A test for Alzheimer’s will be very disruptive
If an easy diagnostic test for Alzheimer’s Disease is developed, how would this affect people’s lives?
In 2009 Judge Karen Williams, chief judge on the US Court of Appeals for the 4th Circuit who was a potential Supreme Court nominee, discovered that she was one of the 1% of Alzheimer cases which develops before 60. She resigned immediately lest the reasoning of her decisions be questioned.
If an easy diagnostic test for Alzheimer’s Disease is developed, how would this affect people’s lives? Hank Greely, the head of the Stanford Center for Law and the Biosciences and the new Stanford Program in Neuroscience and Society, makes some interesting forecasts in the Neuroethics Blog. He says that such a test is unlikely to become available soon, but sooner or later it could be. We should be prepared.
Insurance discrimination: if a test could predict AD, insurance companies might refuse to cover people for disability.

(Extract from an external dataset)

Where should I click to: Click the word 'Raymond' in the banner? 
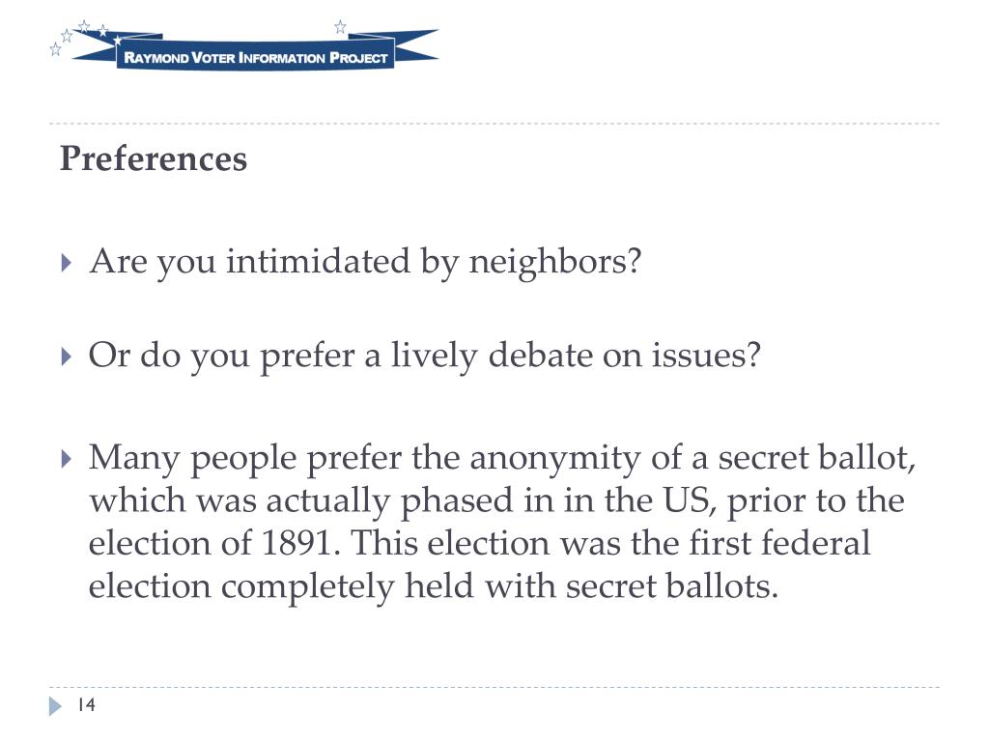[156, 58]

Politics: President Ronald Reagan was diagnosed with AD shortly after leaving office. To keep a president with AD from running the country, voters might demand to know candidates’ test results. Candidates for the Supreme Court, which is a life-long appointment, might have to present their test results before they are confirmed.
Family dynamics. If their parents test positive, children might want to get control of their financial affairs. Parents might contemplate suicide long before the disease takes hold.
As Greely points out, these issues already exist with genetic diseases like Huntington’s Disease. But HD is rare and AD will affect between 10 and 15% of the population. A test could be extremely disruptive.